Я оказываюсь не в состоянии оторвать глаз от его склоненной головы. Взгляд жадно скользит по взлохмаченным волосам, по волевому профилю, по обнаженным плечам. Внезапно поймав себя на том, что мне приятно смотреть на него, в смущении и замешательстве прикрываю глаза.
Тело впадает в блаженную истому. Каждая клеточка словно просыпается от долгого сна. Ощущения столь сильные, что я не могу сдержать судорожных вздох.
Максим поднимает глаза:
— Больно?
Я киваю. С моей стороны это откровенная ложь, но не могу же я, в самом деле, признаться, что дрожу от его прикосновений.
Андреев склоняется еще ниже над пострадавшей от столкновения с кухонной мебелью ногой и дует на палец.
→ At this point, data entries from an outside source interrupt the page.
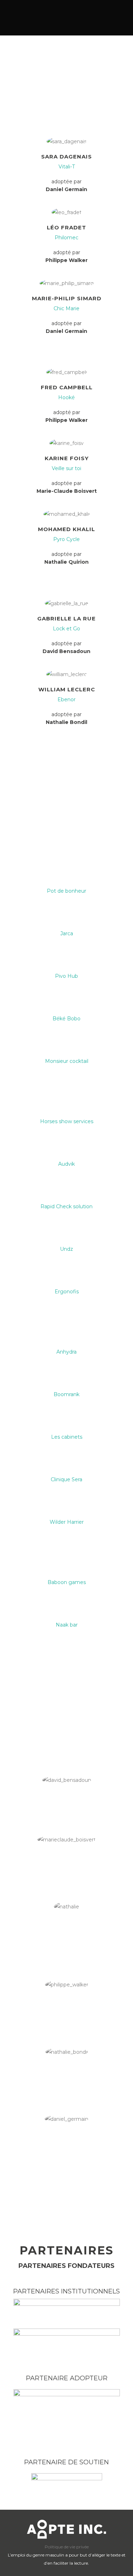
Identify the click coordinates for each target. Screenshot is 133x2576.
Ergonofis (67, 1291)
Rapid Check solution (66, 1206)
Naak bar (67, 1625)
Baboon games (67, 1582)
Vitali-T (67, 166)
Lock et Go (66, 628)
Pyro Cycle (66, 539)
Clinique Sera (66, 1479)
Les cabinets (66, 1437)
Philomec (66, 237)
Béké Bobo (66, 1018)
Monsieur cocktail (66, 1061)
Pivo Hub (66, 976)
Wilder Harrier (67, 1522)
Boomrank (66, 1394)
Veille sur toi (66, 468)
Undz (66, 1249)
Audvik (66, 1164)
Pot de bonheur (66, 891)
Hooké (66, 397)
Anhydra (66, 1352)
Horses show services (66, 1121)
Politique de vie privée (67, 2546)
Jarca (66, 933)
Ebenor (66, 699)
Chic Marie (66, 308)
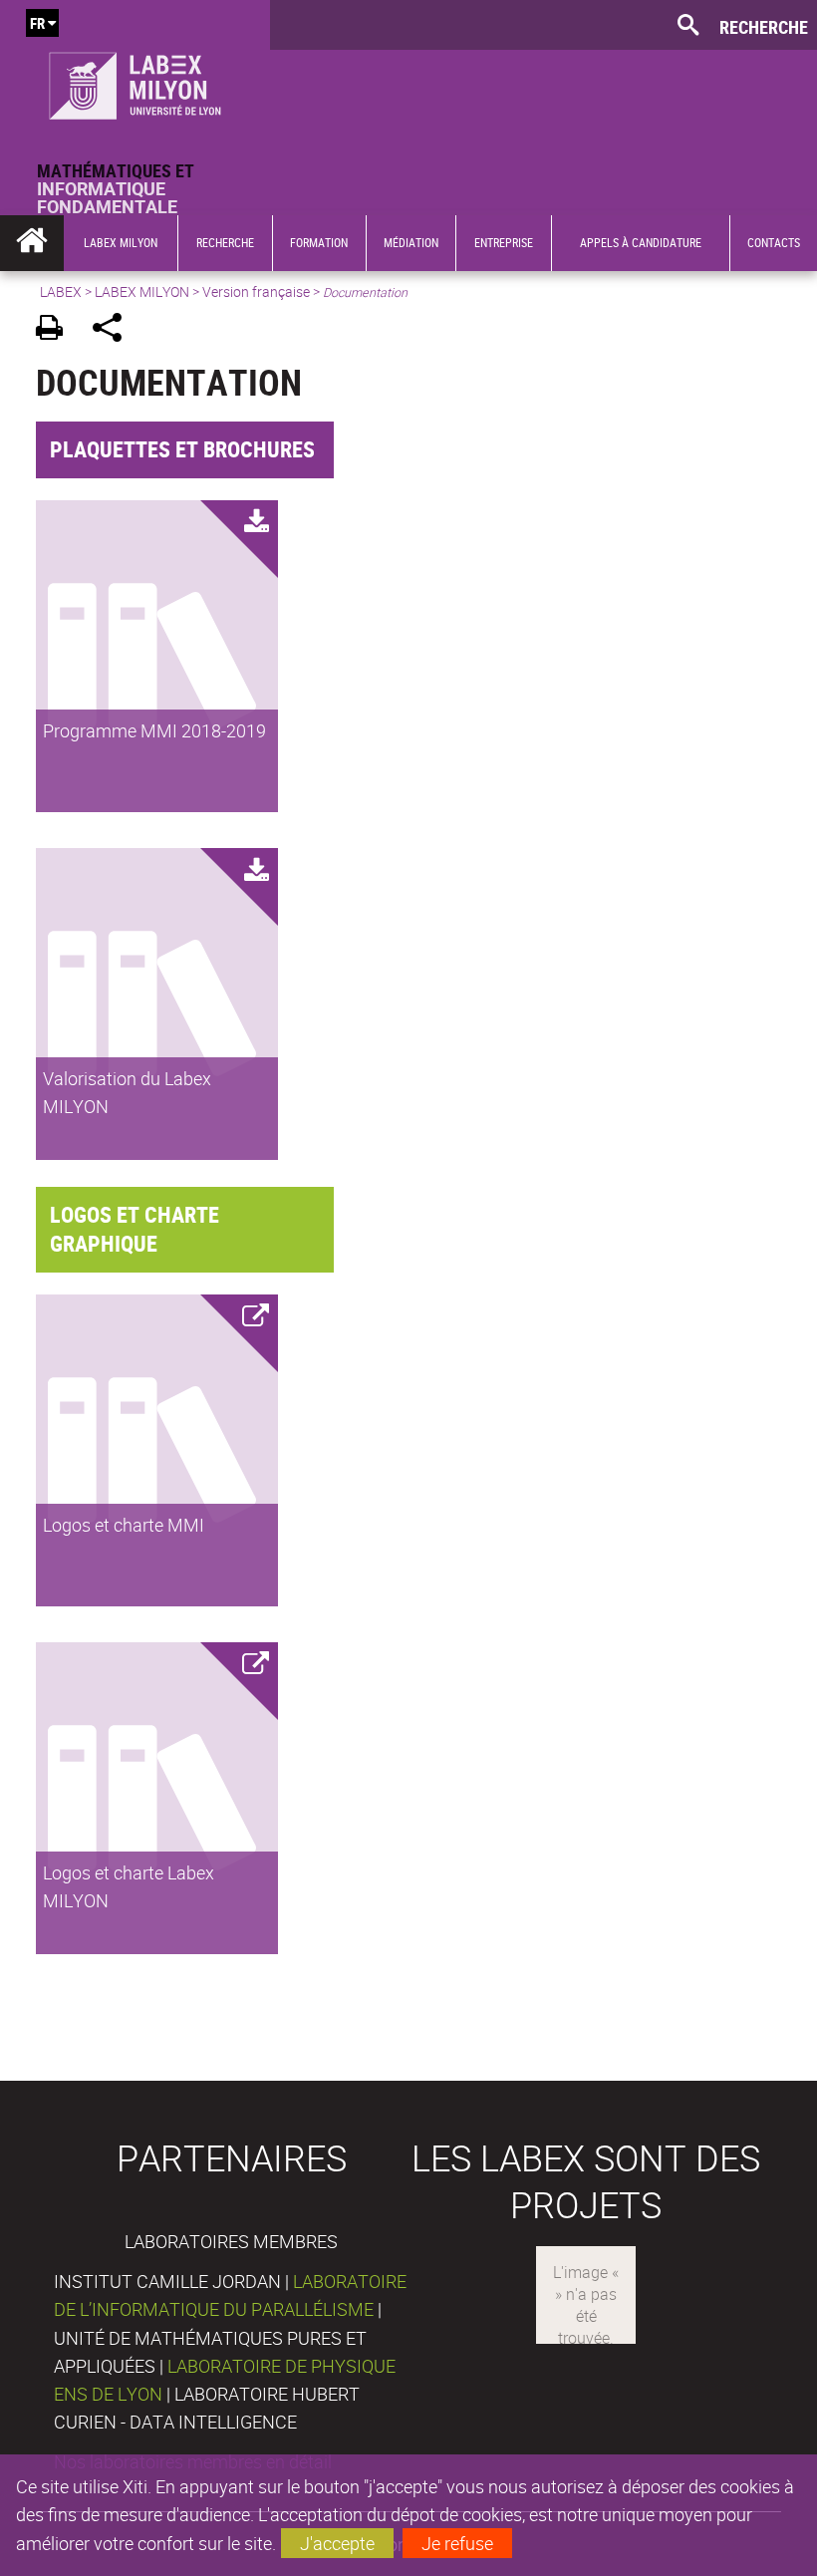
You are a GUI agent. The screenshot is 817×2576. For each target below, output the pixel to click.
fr (37, 23)
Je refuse (457, 2543)
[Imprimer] (56, 330)
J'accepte (337, 2543)
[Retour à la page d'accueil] (135, 80)
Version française (256, 291)
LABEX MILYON (142, 291)
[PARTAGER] (114, 330)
Если вспомнить все самые эротичные моменты в моей жизни, ни один из них не сравнится с этим. Меня охватывает чувство полнейшей беспомощности, незнакомое до сих пор. Хочется крикнуть, чтобы Максим прекратил, и в то же время — чтобы этот момент никогда не кончался.
— Все хорошо. Спасибо, — шепчу я, когда он, мастерски забинтовав палец, выпускает мою ногу и выпрямляется в полный рост.
Я сползаю со стола и обхватываю себя руками. Мы оказываемся стоять друг напротив друга. Жар, исходящий от мужского тела, проникает в меня, разжигая кровь. Сердце неистово бьется в грудную клетку.
Знает ли он об этом? Чувствует, какую ответную реакцию вызывает?
Словно отвечая на мои невысказанный вопросы, Максим поднимает руку и ласково отводит с моего лица упавшую на глаза прядь волос, задевает пальцем щеку, касается мочки уха.
— Хочешь что-нибудь? — спрашивает он, гипнотизируя меня взглядом.
— Что? — выдыхаю я, не в состоянии осмыслить его вопрос.
В душе царит хаос — там смешались чувства и ощущения, напоминающие дующий в разные стороны ветер, с которым я не могу справиться. Что он имеет ввиду? Он что-то мне предлагает?
Несмотря на то, что я пила две минуты назад, горло вновь похоже на Сахару. Я тяжело сглатываю, непонимающе глядя в глубокие зеленые глаза.
— Пить, есть? — Максим вопросительно приподнимает бровь. — Ты же за этим пришла на кухню ночью.
— Я уже попила, — отвечаю тихо, указывая на бутылку, которая теперь одиноко валяется на полу.
— Тогда иди, Влада, — говорит он нетерпеливо, запуская пальцы в растрепанные волосы.
Что-то новое в его голосе — напряженность, особые сердитые нотки — не позволяет мне ослушаться. Но вместе с этим приходит осознание неотвратимого сдвига в наших отношениях, возникшего в призрачном свете кухни этой ночью.
Припадая на одну ногу, я медленно возвращаюсь в свою комнату, но меня неотступно преследует мысль: интересно, что я почувствую, если Андреев вновь коснется своей горячей ладонью моей кожи. И на этот раз не лодыжки и пальца, а тех частей тела, которые теперь жаждут познать волшебство его прикосновений.